_Выбранный отрывок:_
★ ★ ★ ★ ★

О добровольцах надо сказать особо. Молодежь ехала на стройку в глухую тайгу не только, как пелось в песне, «А, я еду за туманом…», не только за романтикой и за практическим опытом, но и за «длинным рублем». Партия пообещала строителям многое: за три года – машину, за пять лет – квартиру, обещали хорошую зарплату, отличное снабжение. На «стройке века» действовали «северные» повышающие коэффициенты и зарплата была высокой, при этом, правда, умалчивали о трудностях: о грязи и ручном труде, о тяжелых бытовых условиях и жизни в палатках, о гнусе и клещах…
Но все это у добровольцев было впереди, а пока вагоны украшали красные транспаранты и флаги. Звучала музыка духовых оркестров и напутствия уезжавшим. И кругом: Ура! Ура! Ура!
Весь август у меня отпуск. Тоже – Ура! Ура! Ура!
Отпуск в нашем приморском городе – это море, море и еще раз море. Пляж, пляж и еще раз пляж.
После столицы наш приморский город показался небольшим, уютным городком. С радостью встретился с родными. Сестра мечтала посетить столицу, и я обещал, что после отпуска мы это организуем.
В начале августа мир облетела сенсация: Ушел в отставку 37-й президент Соединенных Штатов Никсон. Это был первый в истории случай, когда американский президент прижизненно досрочно прекратил исполнение обязанностей. Причиной отказа от власти стал так называемый Уотергейтский скандал. Что там произошло, для меня непонятно, да особенно и не интересно, но то, что непроста и тяжела жизнь американских президентов, – это ясно.
Последние дни августа 1974 года омрачила страшная трагедия на Черноморском флоте. В море недалеко от Главной базы флота в результате взрыва ракеты на борту затонул большой противолодочный корабль «Отважный». Чрезвычайное происшествие произошло во время учения с зенитными ракетными стрельбами в условиях радиолокационных помех. Как было установлено, при подготовке к стрельбе в кормовом погребе зенитных ракет самопроизвольно запустился маршевый двигатель одной из них, затем сработал стартовый двигатель другой ракеты, после чего произошел взрыв остальных хранившихся там зенитных ракет. Личный состав боролся за живучесть до конца, но спасти корабль не удалось. Погибли девятнадцать членов экипажа и пять курсантов, находившихся на борту на морской практике. Ожоги и ранения получили двадцать шесть человек.
После гибели «Отважного» весь флот вздрогнул.
Скажу одно: «Светлая память морякам, погибшим на «Отважном» при исполнении своего воинского долга».
Отпуск закончился, и я снова в столице. Начало сентября баловало двадцатиградусным теплом. После отпуска опять работа и учеба.

★ ★ ★ ★ ★

_Задание:_ Продолжите, пожалуйста, воспоминания о 1974 годе сразу после фразы «После отпуска опять работа и учеба».

_Исходные данные:_

★ ★ ★ ★ ★

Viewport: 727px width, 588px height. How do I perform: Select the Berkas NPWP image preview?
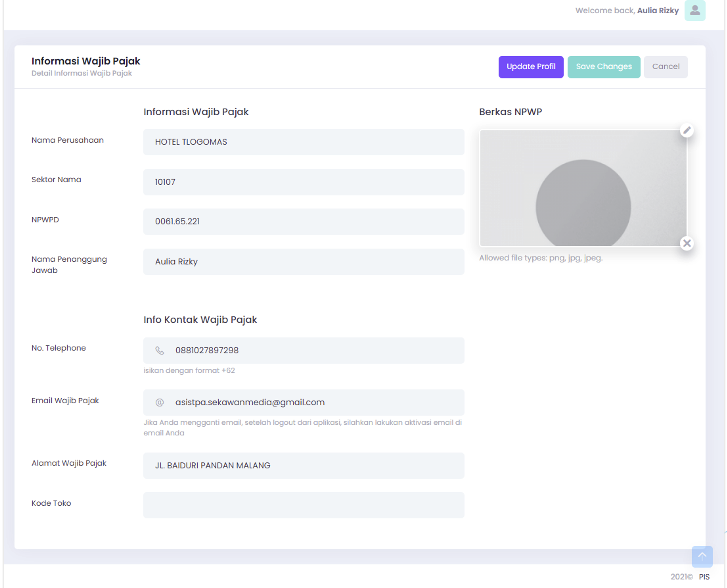582,188
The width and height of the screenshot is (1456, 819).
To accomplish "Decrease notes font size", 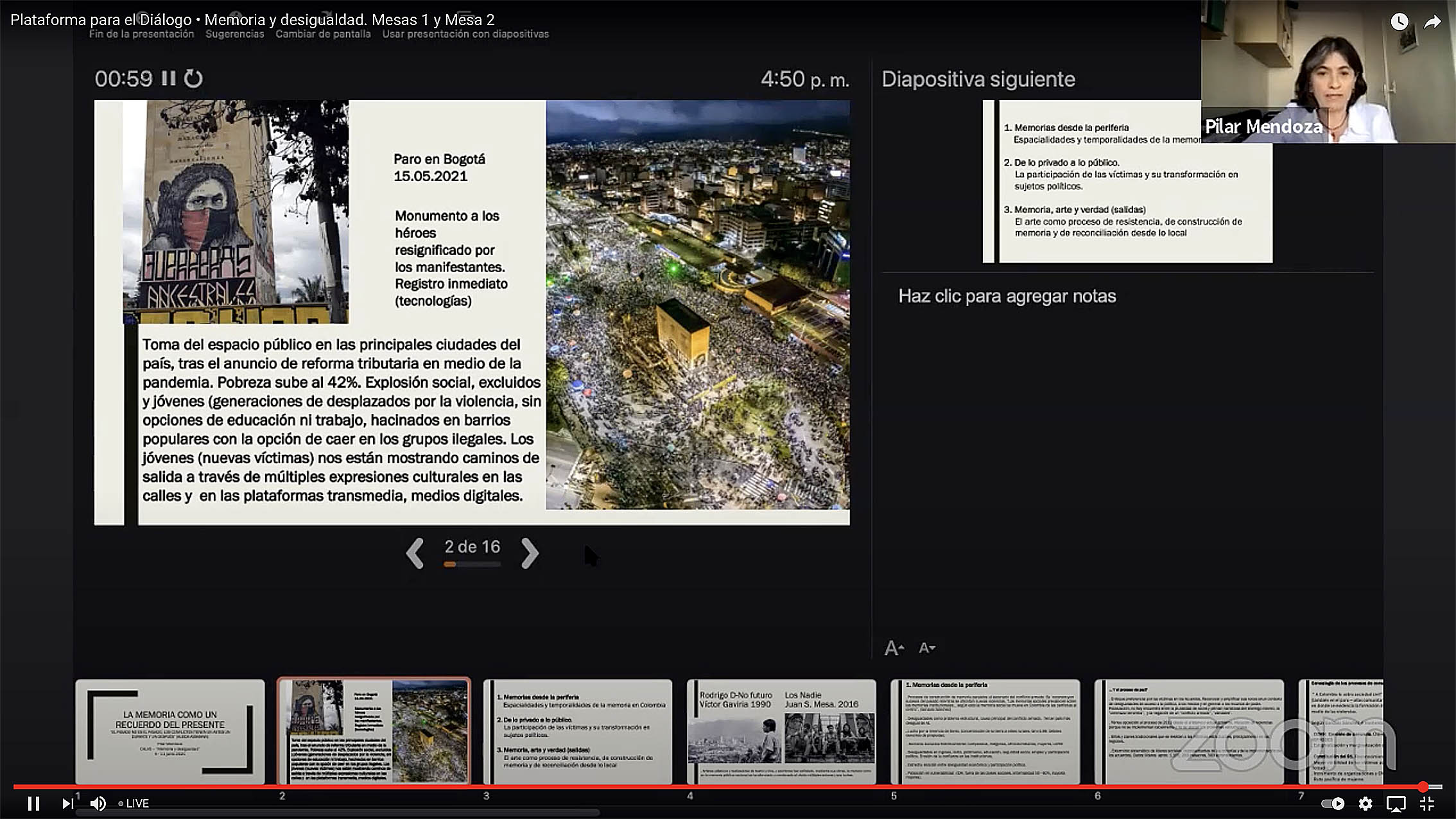I will [926, 648].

★ ★ ★ ★ ★

_Итоговый результат:_
Через две недели после моего возвращения из отпуска в столицу, на выходные дни, приехала сестра. Прогулялись с ней по столичным улицам, побывали на Красной площади, посетили кинотеатр с круговым экраном, второго такого, если не ошибаюсь, в стране больше не было. Мы, зрители, стояли в центре зала, а события фильма окружали нас со всех сторон. Это очень реалистично. Когда по сюжету машина на полной скорости мчалась по извилистой дороге, некоторых зрителей, в том числе и мою сестру, укачало, как при настоящей езде. Мы покинули зал, и на воздухе ей стало лучше.
Вот такая была кинотехника в те годы.
Потолкались мы в ГУМе, побывали в Художественном музее, отобедали в ресторане на Речном вокзале столицы. Сестре поездка понравилась и, думаю, запомнилась.
Получил весточку с Севера от своего сослуживца, что меня с нетерпением ждут в части. Работы по перегрузке реакторов очень много, и контролирующий физик на физические пуски реакторов им «позарез» нужен. Приятно сознавать себя востребованным.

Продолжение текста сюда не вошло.